You don't understand WHY, obviously, I would say this.

The utter worst case scenario for an integrator is changing code in
Module A and then functionality changes in Module B. I'm pounding away
on Sales Orders, and suddenly, Quotes stop working - or (as happened
recently) I start working on the Email module, and suddenly all our
users are being emailed copies of our Helpdesk Tickets. Holy hell!

Modules MUST MUST MUST MUST MUST MUST MUST be atomic. Can you possibly
argue against that?

Now, the simplest way to achieve that is to have separate copies of
common code in each module - right?

Now you may well argue that having separate copies of common code in
each module makes maintaining common code a SERIOUS pain in the ass -
and I agree wholeheartedly. The trick is separating out REAL common code
from "code that is common by convenience"  I am not opposed to REAL
common code being placed into functions. What I AM opposed to are
functions that exist like some of the ones in utils.php where you pass
the function a UItype (which is a meaningless number) and then you get
this huge cascading IF statement like this:

If ($uitype == 63) {
 
    If ($module == 'CONTACTS' || $module == 'HELPDESK'') {

         Do this();
    }
    Else {

        Do that();
    }
}

That is NOT common code.

Do you see this?
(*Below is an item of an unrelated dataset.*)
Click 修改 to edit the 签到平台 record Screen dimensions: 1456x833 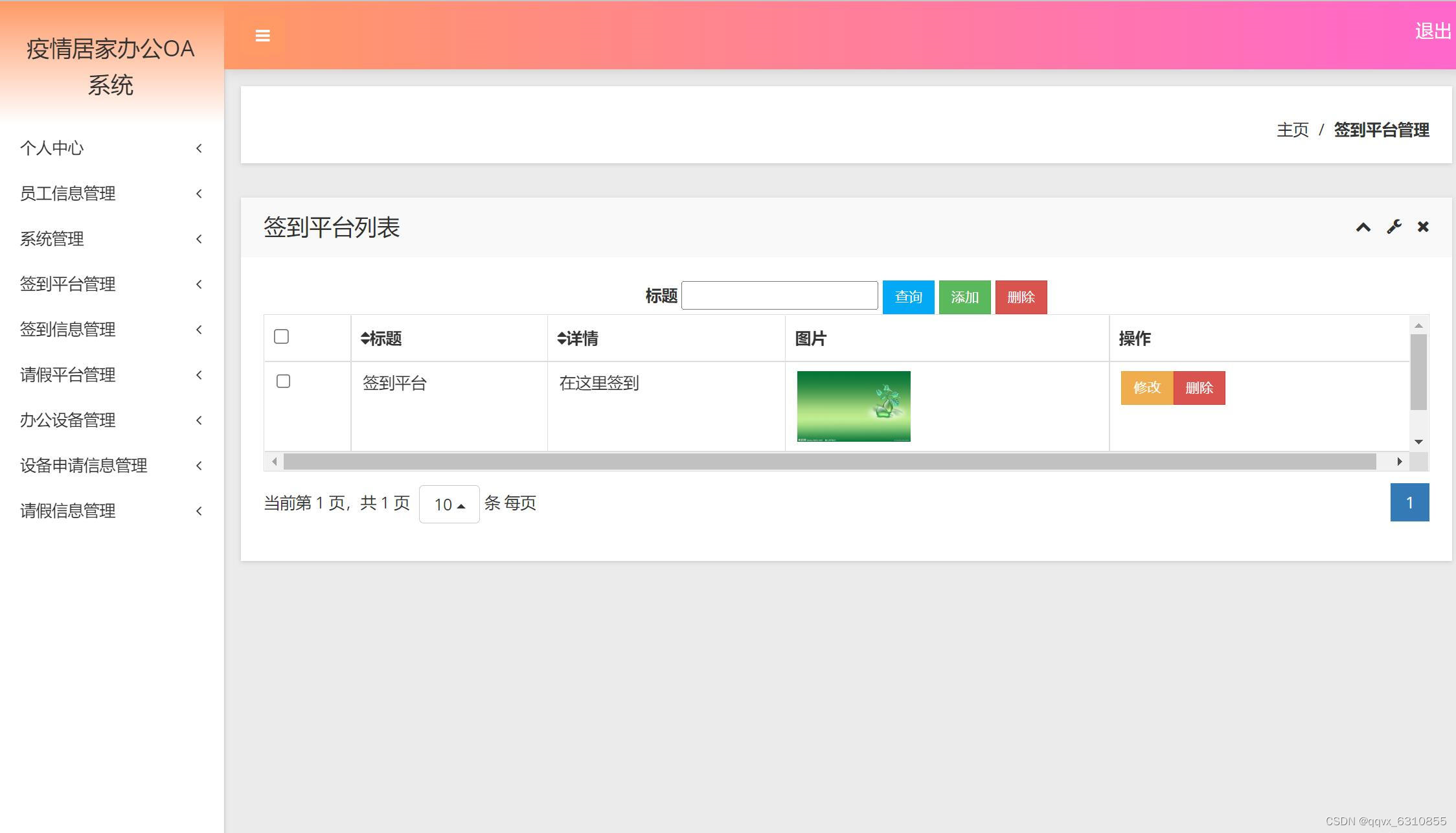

DO you understand? Do you have ANY idea how much time
has been wasted tracking down stuff like this?
 
>> 3) The second I have to go to a developer list to get assistance you,
as
>> a developer, have FAILED ME as an integrator ... well then, you've
>> burned up my precious, precious time

> So your 'job' as an OSS systems integrator has never included needing
to
> RTFM or actually expand your horizons or even.. *GASP* ask a fsck'ing
> question on a mailing list?

All the time. But OSS documentation, typically (and in Vtiger,
EXPLICITLY) SUCKS. And responses on mailing lists vary greatly in terms
of quality of response, timeliness, and applicability. I cannot afford
to be dead in the water waiting on a response from a mailing list;
there's just too much damn work to do to be held up waiting on someone
who may or may not respond. And let's be honest here, up to this point,
the Vtiger team has been singularly unresponsive - perhaps that will
improve, but as of right now, if I had to wait in the dev team to answer
my questions, I would never have gotten anything done.
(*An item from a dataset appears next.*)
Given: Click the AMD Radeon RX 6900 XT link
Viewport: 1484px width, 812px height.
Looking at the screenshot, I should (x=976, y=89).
Good code is self-documenting. If I can't figure out what the code is
doing by reading the code, the developer has failed, no matter how
functional the code might be.

>> 4) That code might be sheer genius. But if I can't just fire up vi
>> and dive in, then it is WRONG.

> I'm starting to see the picture now.. you're lazy, and rather than do
> something about the current problems in the system you are going to
> whine about it.  Sergio was right, my apologies Sergio.

Right, I'm so lazy that I'm investing hours of my time trying to educate
you as to WHY I feel the way I do, in the hope that I won't be forced to
re-invent the wheel or fork the bloody project.

I'm not "whining", I am TEACHING.

>> 5) Do you see what I'm getting at? Keep it SIMPLE and you win.
Overthink
>> it, and you'll wind up with something that only YOU understand... and
>> I'm back with my privately-maintained fork.

> I think I've made it clear that simple, concise and logical are all
> design goals of the system.

But you have done no such thing, because you are rejecting my trenchant
and entirely valid points out of hand because they contradict your
personal world view.

> And you sir have made it clear that you
> have no intention of helping move this project forward by displaying
> your willingness to fork instead of work with a _real_ design
structure
> that a _real_ OSS systems integrator would be very happy to have.

1) I most certainly do NOT want to fork. I am trying, with all my might,
to AVOID a fork. Forking hurts EVERYONE. But if you implement some
ivory-tower API and object model such that it is LESS painful to fork
than it is to deal with your model, then you will have FORCED me to
fork.

2) I AM a real OSS integrator. I am telling you what it is like out in
the real world. Put your ego aside for a while and LISTEN.